IBM Project Monocle is a patch management application that provides information to Power Systems users to effectively patch and plan maintenance on their systems, and allows teammates to form alignment on next steps.

My role

I worked as the front end engineer for the project. We had a researcher, visual designer and a user experience designer in the team. I worked with my team closely to develop this angular product fast.

Design process

This project was a little different than our usual. We were not dependent on the backend team. We were allowed to create a database using the data in hand and use that data to make a functioning product. Our main goal was to find the user pain points and solve those by creating a simplified interface that works.

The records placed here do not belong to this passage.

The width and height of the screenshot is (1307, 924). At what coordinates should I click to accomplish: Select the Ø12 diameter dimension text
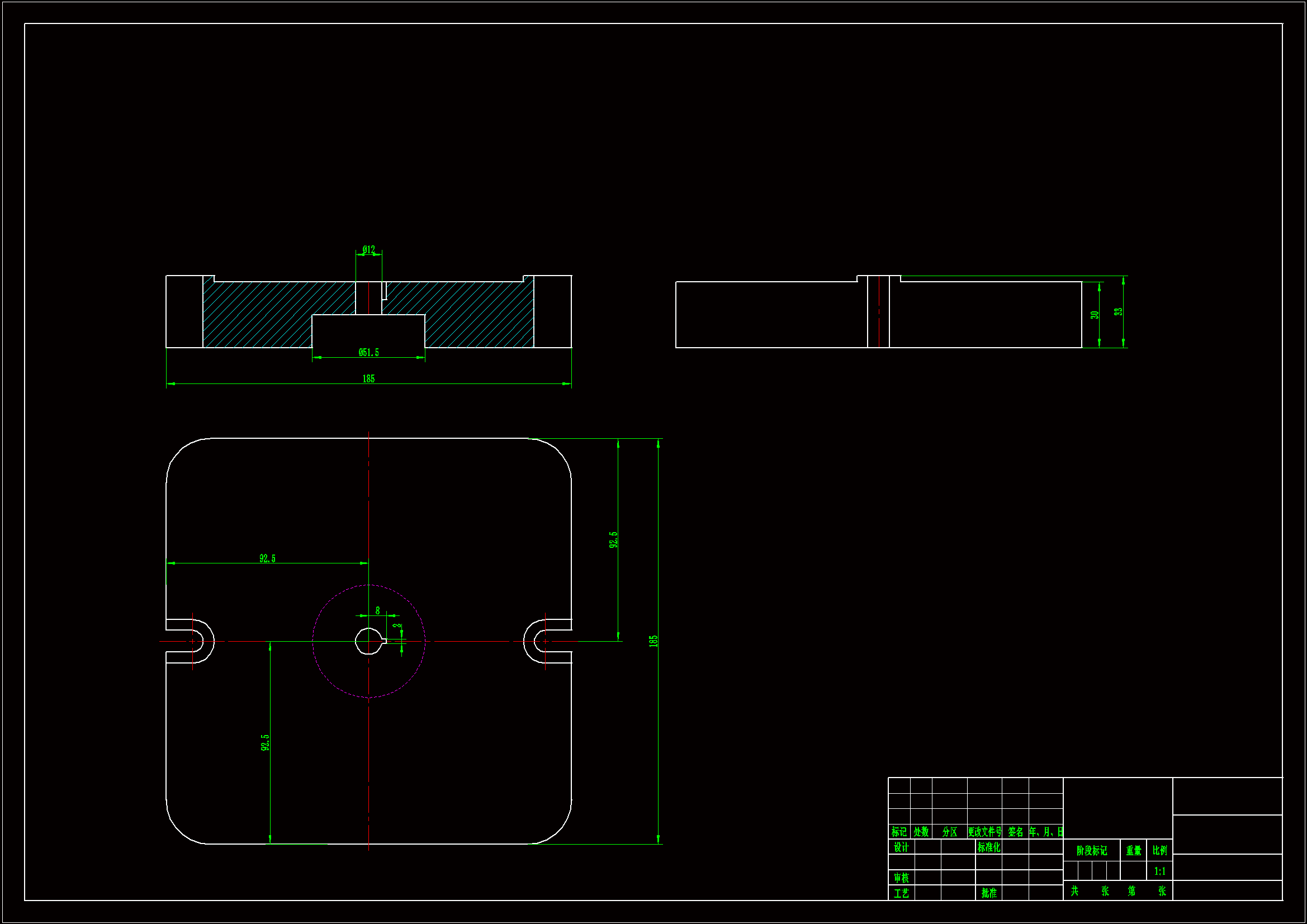click(x=368, y=249)
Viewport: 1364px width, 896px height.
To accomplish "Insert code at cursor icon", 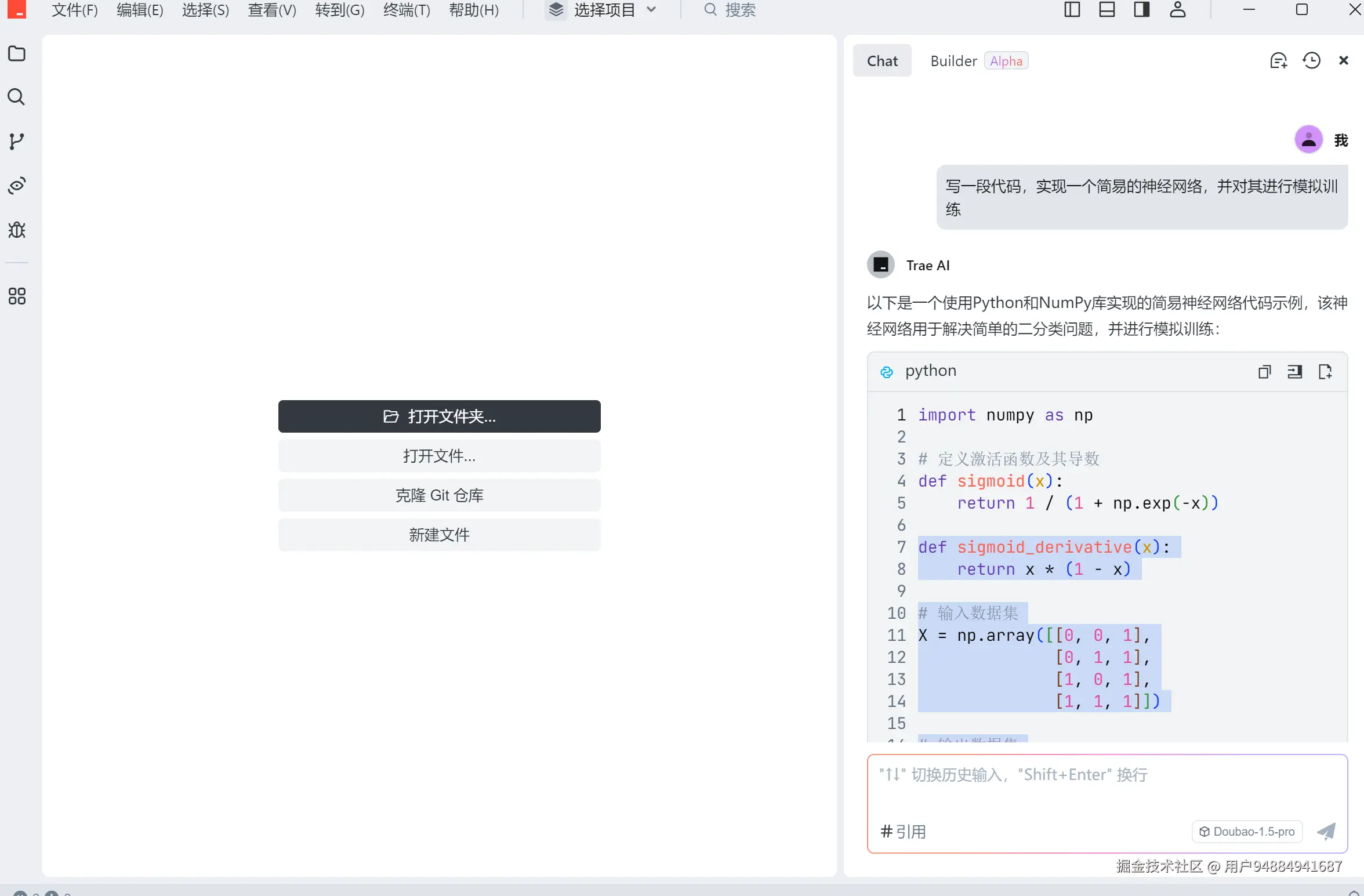I will click(x=1294, y=372).
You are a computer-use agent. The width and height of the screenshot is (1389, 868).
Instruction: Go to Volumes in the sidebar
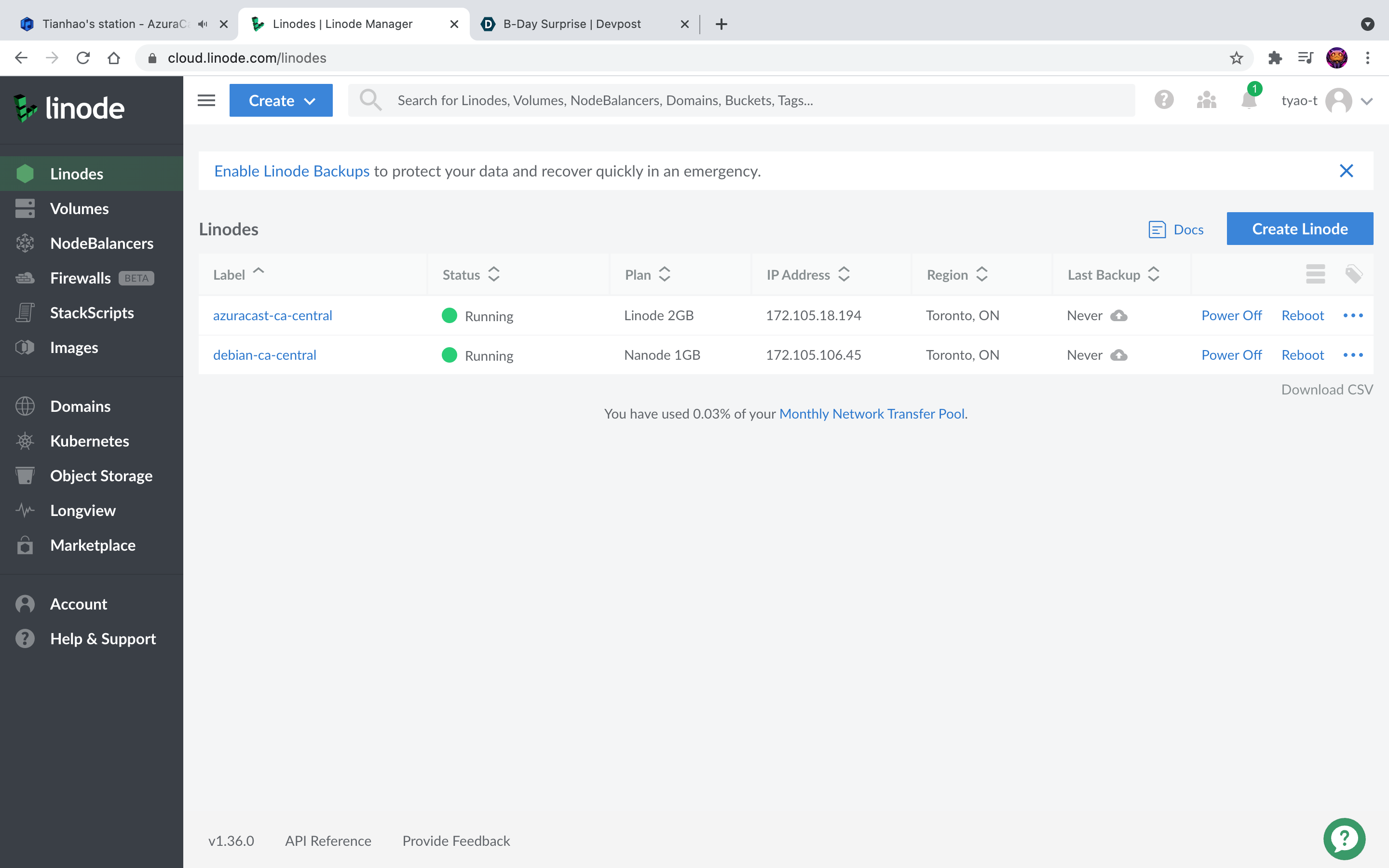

I used angular for this project. I worked with the user interface designer and researcher closely to understand the issue and provided prototypes that could be tested easily with users. Once we decide on the feature, I coded the functionality.

Low fidelity wireframes to high fidelity design

Development handoff

We used JIRA and trello to manage our design work with the development team. We wanted to be a part of their process so that we are more integrated rather than a separate entity that is just there to make things ‘prtetty’.

Awards and recognition

In November 2017, InVision featured Project Monocle in its short documentary that explores IBM’s design thinking story and transformation.

In April 2017 Doug Powell, Distinguished Designer at IBM Design introduces Project Monocle as an example of how teams are using Design Thinking to develop “awesome user experiences and run their business in a dynamic, agile, and inclusive way” at the O’Reilly Conference in San Francisco.